**Set task 1**
Transcribe the Alliance by-laws in full, with every word and line unchanged.
**Set task 2**
Reproduce the entire listing verbatim, omitting the pictures from your answer.

Alliance By-Laws

Jan 1, 2000

These are the original by-laws established at the formation of the Alliance. Since that time the Alliance has functioned as an unincorporated association and a New York Committee of CoNGO.


ARTICLE I

NAME

Section 1. The name of this organization shall be “The Alliance of Non-Governmental Organizations on Crime Prevention and Criminal Justice,” hereafter referred to as the Alliance.

Section 2. The Alliance shall be incorporated. (The Corporation and Alliance are one and the same).

ARTICLE II

GENERAL MEMBERSHIP

Section 1. Non-governmental organizations which have consultative status with the United Nations and which have an interest in crime prevention and criminal justice may be admitted into Alliance membership upon submission of an application to the Secretary. Those non­governmental organizations which do not have consultative status with United Nations bodies but which have an interest in crime prevention and criminal justice may, upon application to the Secretary, be admitted into membership after receiving a majority vote of the Board of Directors.

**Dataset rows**
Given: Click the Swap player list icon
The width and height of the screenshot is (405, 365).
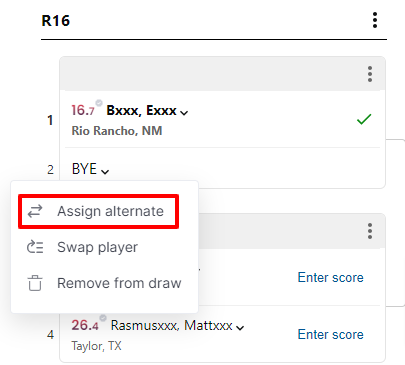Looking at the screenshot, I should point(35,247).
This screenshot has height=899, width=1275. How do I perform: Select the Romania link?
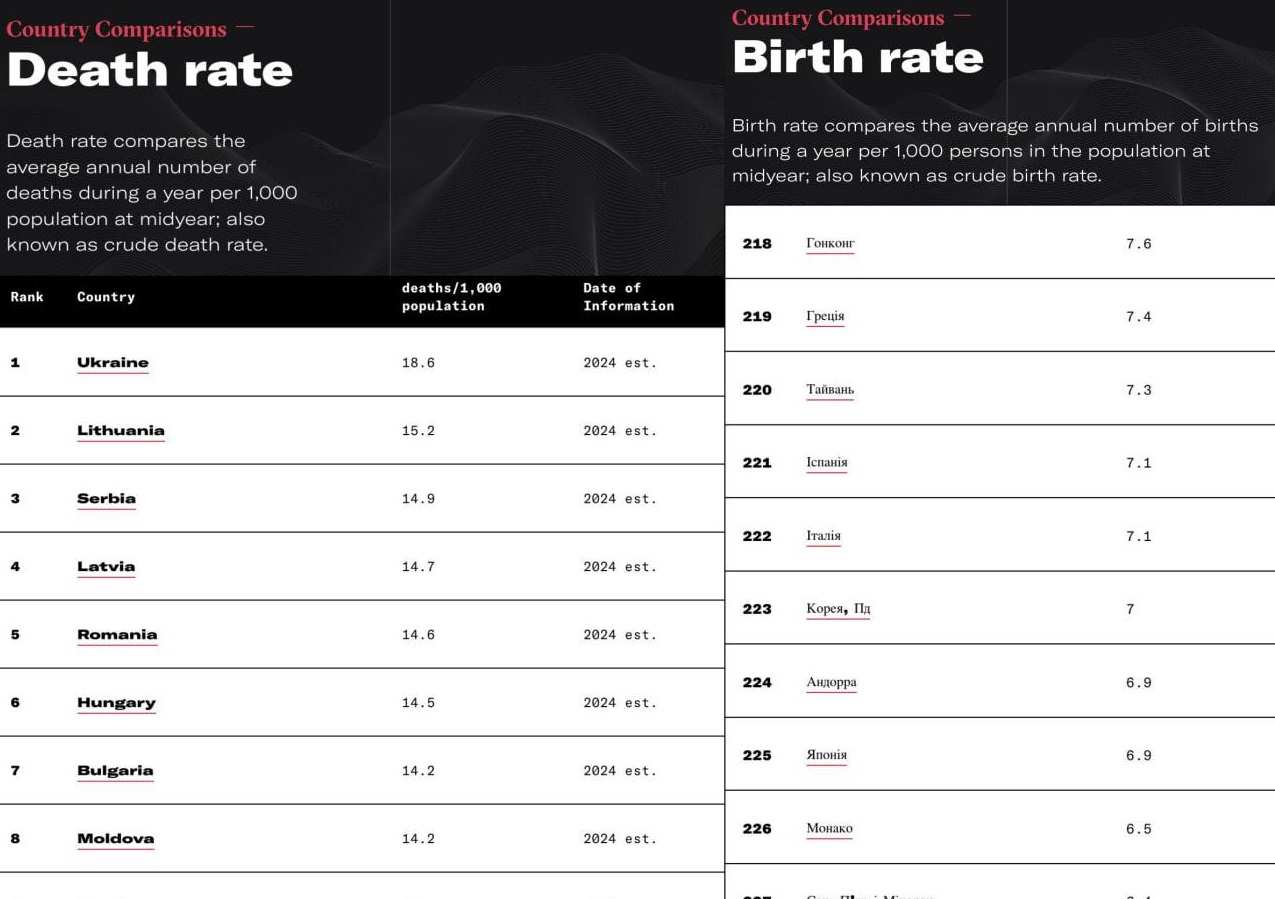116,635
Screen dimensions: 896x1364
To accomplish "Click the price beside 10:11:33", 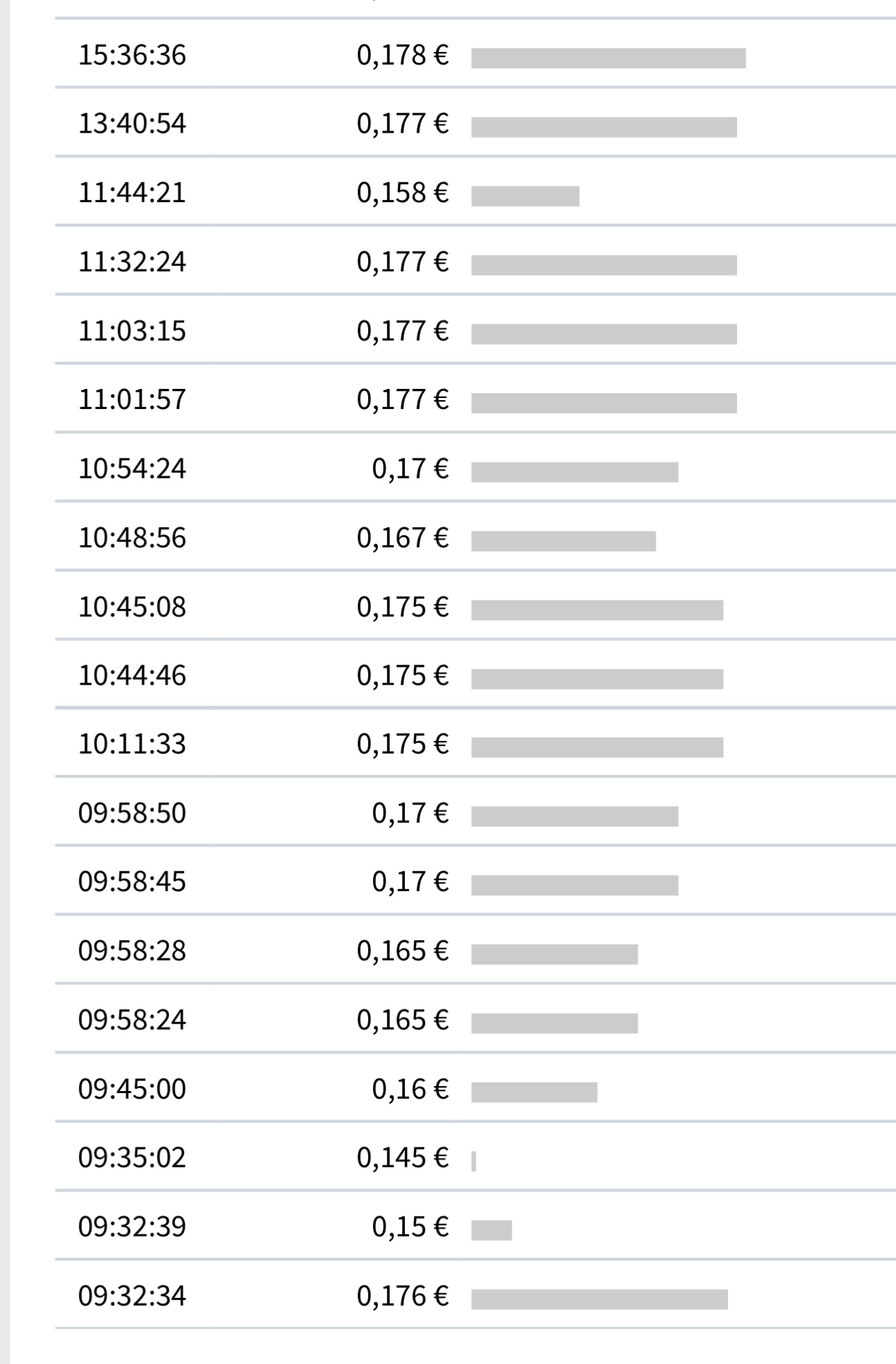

**Exercise solution 1**
Alliance By-Laws

Jan 1, 2000

These are the original by-laws established at the formation of the Alliance. Since that time the Alliance has functioned as an unincorporated association and a New York Committee of CoNGO.


ARTICLE I

NAME

Section 1. The name of this organization shall be “The Alliance of Non-Governmental Organizations on Crime Prevention and Criminal Justice,” hereafter referred to as the Alliance.

Section 2. The Alliance shall be incorporated. (The Corporation and Alliance are one and the same).

ARTICLE II

GENERAL MEMBERSHIP

Section 1. Non-governmental organizations which have consultative status with the United Nations and which have an interest in crime prevention and criminal justice may be admitted into Alliance membership upon submission of an application to the Secretary. Those non­governmental organizations which do not have consultative status with United Nations bodies but which have an interest in crime prevention and criminal justice may, upon application to the Secretary, be admitted into membership after receiving a majority vote of the Board of Directors.

**Exercise solution 2**
Given: Click the Swap player list icon
The width and height of the screenshot is (405, 365).
Looking at the screenshot, I should point(35,247).
This screenshot has height=899, width=1275. How do I perform: Select the Romania link?
116,635
Screen dimensions: 896x1364
To accomplish "Click the price beside 10:11:33", 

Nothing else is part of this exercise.